Lista de tarefas
A: No texto sobre a globalização e o comércio europeu, quem substituiu Leon Brittan na pasta do comércio internacional da Comissão Europeia?
B: Prossiga o texto sobre a globalização e o comércio europeu a partir da última frase apresentada.

Texto do documento
==================================================

Nos dias de hoje, a globalização parece estar, se não sob fogo, pelo menos sob forte suspeita. Não era esse o ambiente nos anos 90. Por essa altura, o credo liberal imperava pelo mundo. Na União Europeia, que vivia sob a obsessão do estabelecimento de acordos de livre comércio com todas as regiões do planeta, estava a ser cada vez mais difícil a um país como Portugal evitar que setores relevantes da sua produção industrial, alguns de baixa tecnologia e de natureza similar aos de alguns Estados que pretendiam livre acesso ao mercado europeu, fossem oferecidos como moeda de troca para as aberturas, noutros setores bem mais rentáveis, que as grandes economias europeias pretendiam obter em geografias economicamente muito promissoras. Quem tem alguma memória das "guerras" para a defesa dos nossos têxteis percebe melhor do que estou a falar.
Quando, em 1995, cheguei à chefia da secretaria de Estado dos Assuntos Europeus, sabia bem que tinha pela frente, nesse domínio comercial multilateral, uma tarefa muito difícil. E, tal como tinha ocorrido ao meu antecessor na pasta, Vitor Martins, durante toda a década anterior, não podia fazer muito mais do que tentar ir ganhando tempo, enquanto os setores sobreviventes do nosso tecido industrial se fossem preparando para o embate pleno.
Na Comissão Europeia, a pasta do comércio internacional estava, por esses dias, entregue ao britânico Leon Brittan, que olhava para os nossos problemas com uma imensa sobranceria, deduzindo que facilmente prescindiríamos das nossas salvaguardas em troco de cheques. Tive com ele e contra o seu cinismo, "accrochages" como nunca tive com nenhum outro membro da Comissão Europeia, nesses cinco anos e meio de funções. Até cheguei a sair a meio de uma reunião no seu gabinete...
Confirmei a insensibilidade de Brittan, logo em 1996, em Singapura, na primeira reunião ministerial da então nova Organização Mundial de Comércio (OMC). Da conversa tensa que ali tivemos, quando se preparava a "oferta" da parte europeia, deduzi que o jogo ia ser muito duro. E foi-o, durante os dois anos seguintes, embora o tivéssemos conseguido empatar, em temas vitais, até à segunda reunião ministerial, realizada em Genebra, em 1998.
No ano seguinte, com a mudança da Comissão, Brittan saiu do cargo. Foi substituído por Pascal Lamy, um antigo chefe de gabinete de Jacques Delors. Em Portugal, houve quem embandeirasse em arco: era um socialista, de uma nacionalidade à partida mais sensível à defesa dos interesses nacionais. Lembro-me que estive sempre mais cético do que todos quantos trabalhavam comigo. Um Comissário, naquela área, é apenas um representante de interesses e esses não mudavam, no essencial, com a alteração da Comissão.

==================================================

Dados fornecidos
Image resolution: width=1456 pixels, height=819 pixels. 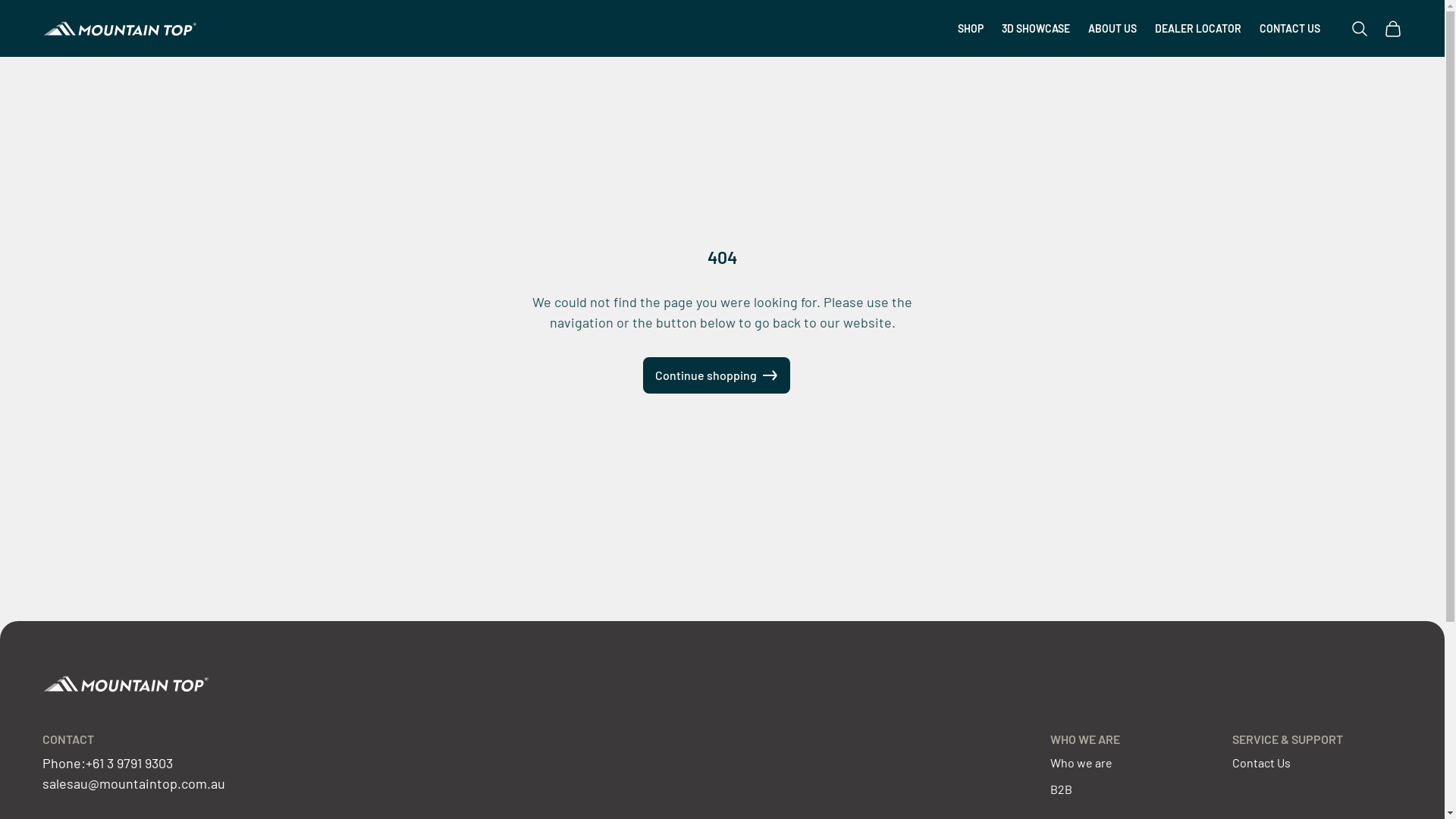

==================================================

Respostas por tarefa
A: Pascal Lamy, antigo chefe de gabinete de Jacques Delors.

B:
Fui recebido por Pascal Lamy, em Bruxelas, logo após a sua posse. Dessa primeira conversa deduzi que estava comprado irremediavelmente pela agenda liberal, seguramente induzida pela continuidade da máquina da Comissão. Ao contrário de Brittan, Lamy era uma figura simpática. Mas foi-me logo pedindo "compreensão" para a necessidade da nova Comissão poder ter "mãos livres", com um mandato "aberto" para negociar uma posição forte na terceira reunião ministerial da OMC em Seattle, que teria lugar em dezembro desse ano. Essa "compreensão" era, claro!, a redução da nossa "lista negativa", isto é, dos nossos produtos mais sensíveis, que pretendíamos excluir das concessões.
Uma semana depois, ainda em Bruxelas, na estreia de Lamy como comissário na reunião com os representantes dos governos, decidi fazer um "número", atrasando, face a uma furiosa presidência finlandesa, a aprovação do mandato para Seattle, até que algumas das nossas pretensões fossem atendidas. Era um óbvio "bluff": o nosso país não podia comprometer a posição europeia numa negociação daquela magnitude, apenas por virtude de uns atoalhados, cordas e coisas congéneres. Mas quis sublinhar a continuada delicadeza política que o dossiê têxtil continuava a ter para nós, no plano interno. Lembro-me de ter ficado praticamente sozinho, de ter sofrido algumas pressões, mas lá conseguimos, em jeito de compensação, alguma derradeira concessão. No final, Lamy, perante todos os meus colegas, foi-me avisando: em Seattle, durante a reunião ministerial da OMC, em que a maioria de nós iria estar presente, não era de excluir que aquele mandato, tido como "pouco ambicioso" (para acomodar as preocupações dos "nossos amigos portugueses", como fez questão de sublinhar), tivesse de "evoluir". E contava que eu aí pudesse "estar mandatado" para ser mais "flexível".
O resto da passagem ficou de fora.